Tuesday, February 15, 2011

Smokey D's BBQ just north of Des Moines

Smokey D's is the BBQ and catering empire that grew out of a competitive BBQ team run by a central Iowa native that has won trophy after trophy across the country. The catering empire used to be based from a warehouse just north of here, with a walk-up counter and waiting area cluttered with competition trophies just sitting on the floor. The new location opened up around the same time the owner's BBQ team "A Boy and his BBQ" won the final round of BBQ Pitmasters on the TLC Channel. Later last year, a local food writer named the partners who operate Smokey D's as Restauranteurs of the Year in Des Moines.

Location: 5055 NW 2nd Street in Saylor Township just north of Des Moines.


Directions: Its right north of the 2nd St. offramp of I-80 on the north side of Des Moines beside the Harley Davidson Big Barn.


Online at: their website is here.

The Tenderloin: I have had three of these and each has come in a different shape. The pictured one has the classic butterfly cut into something resembling a "mitten". The mass feels like a little over eight ounces, and be too large to fit in a usual to-go container. Served with pickles and onions on a toasted bun. The breading feels like some fine bread crumbs, and forms a consistent texture that I hope is visible in the close-up photo. You can see little bits of seasoning above the white pork loin. The meat itself is chewy tender, with a good amount of juice inside. Let the record show that I prefer my tenderloins with Russ & Frank's Fiery BBQ Sauce under the bun. Overall 8.27 out of ten.

Price: $5.69 a la carte

The Farm Boy: This is best described as a breaded pork tenderloin with two slices of bread, about a pound of seasoned fries, smothered in gravy, and topped with bacon and cheese. The fries have a ton of salt thrown on top of them, and the flour in the gravy makes the whole thing just a little too thick with mountains of fried potato getting in the way of the tenderloin. By the time you are done digging and find the loin inside, your taste buds are basically dead. Served on a platter. It bears a slight resemblance to the "horseshoe" sandwiches of Springfield Illinois, which are built on slices of white bread topped with french fries and a melted cheese sauce. I simply can't recommend this thing to anyone.

Price: $12.79, listed on the BIG D section of the Menu.

Also on the menu: The menu stars with the BBQ basics of pulled pork, brisket, ribs with the usual sides. The new location has expanded the offerings with fried stuff, and a daily comfort food special.
Ribs come in a platter with a half rack and two sides for a low price of $11.99. The dry rub adds enough flavor on the surface to avoid needing any sauce.

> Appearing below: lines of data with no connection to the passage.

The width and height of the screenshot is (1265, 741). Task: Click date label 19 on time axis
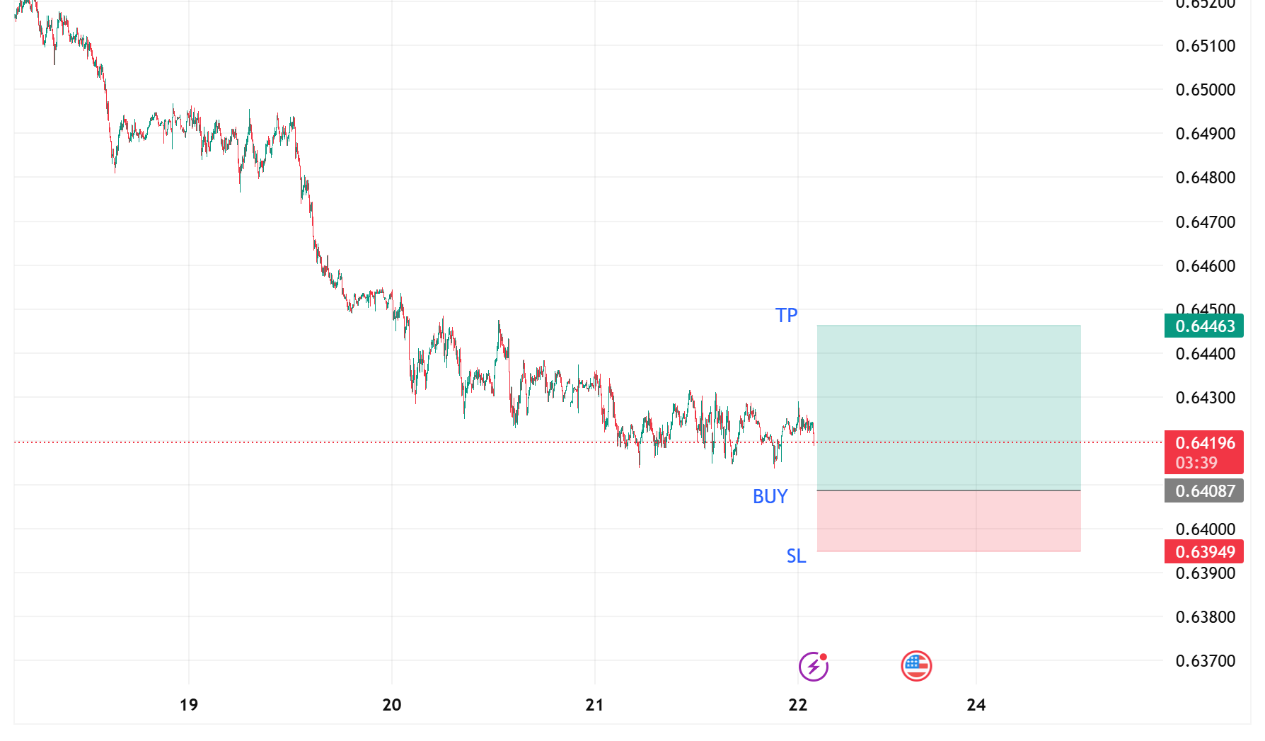[188, 705]
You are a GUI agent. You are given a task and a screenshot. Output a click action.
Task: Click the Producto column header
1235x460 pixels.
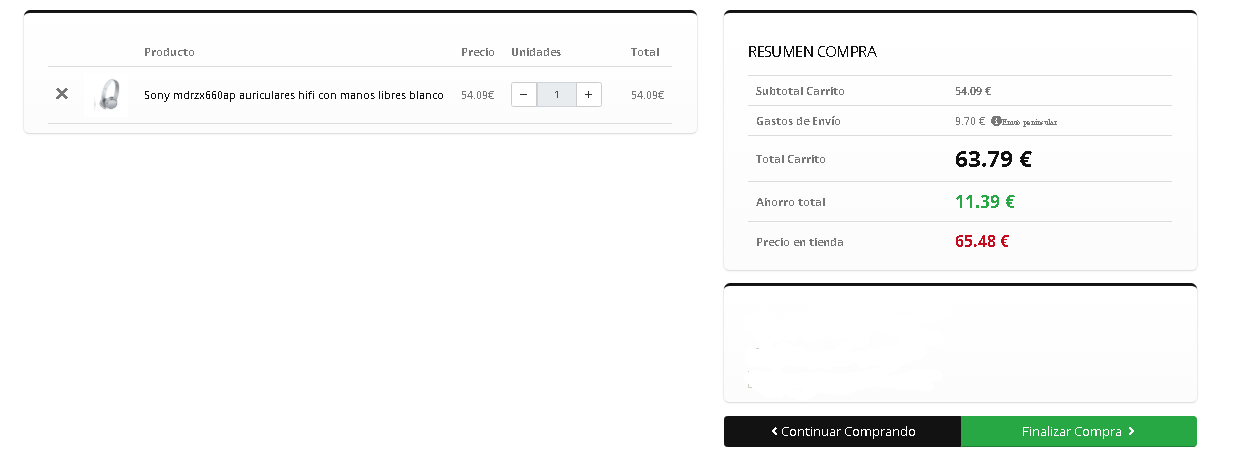(169, 52)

The Mac and Cheese takes a pretty basic mixture but pumps in something like the same spice mixture found on the Garlic Bread or in the dry rub and other parts of the menu.

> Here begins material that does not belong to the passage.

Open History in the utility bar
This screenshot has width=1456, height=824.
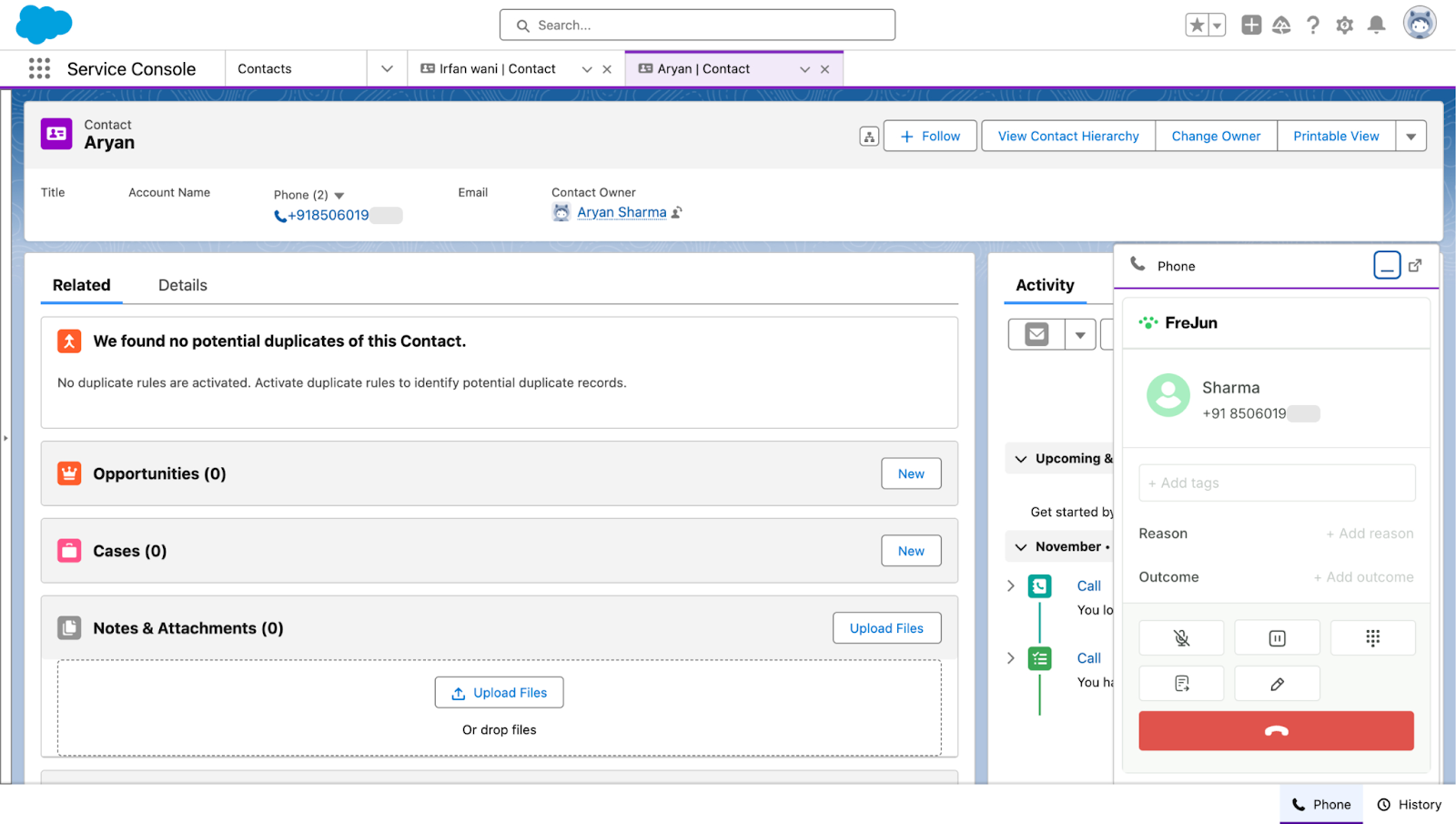[1409, 805]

I really don't know why they decided to bread the wings they are smoked and fried before saucing. They come in three varieties, even though there are five different BBQ sauces at each table. The ranch dip tasted like they added something to the regular spices.

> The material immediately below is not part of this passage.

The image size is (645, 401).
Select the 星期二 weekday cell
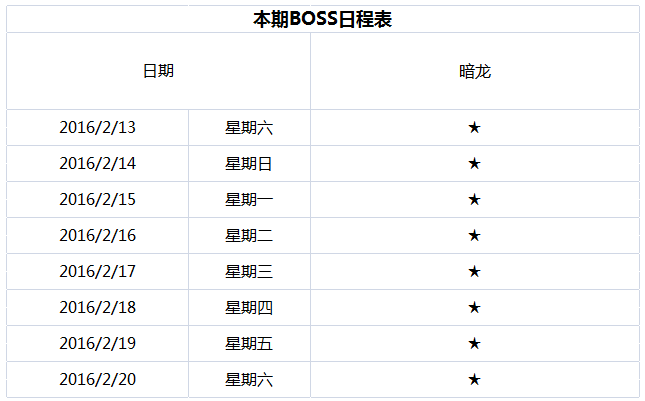coord(249,236)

Service: Order at the counter after waiting in line, which passes a bunch of trophies and a signed picture of Guy Fieri. The food is brought to your table. There is a separate entrance and counter for to-go orders.
Ambiance: As recently as two years ago, this building was a dump of epic proportions known as Stagecoach Spaces with a busted sign visible for miles. It was rented out for events like poker tournaments, and I think I know someone who went to a rave with techno music, glowsticks, and lasers lights here. The renovation has been enormous, as parts of the building were falling apart. Half of the building is a Harley Davidson retail space. The dining area has a full bar along with counter seating, booths, tables and flatscreen televisions visible from any angle. Honestly I preferred the walk-up old location with the picnic tables outside in the gravel parking lot.
Final Thoughts: There is a long list of Championship Competitive BBQ masters who have failed to translate their success into operating a restaurant. Its also no secret that the Central Iowa BBQ Restaurant scene is a little crowded right now, with over thirty restaurants advertising their offerings as "BBQ". Smokey D's has grown over the years, and the new location is a big expansion from the last incarnation. My visits to the new location have found more people in line than actually sitting down and eating. I hope the highway crowds keep coming for the BBQ and the tenderloin.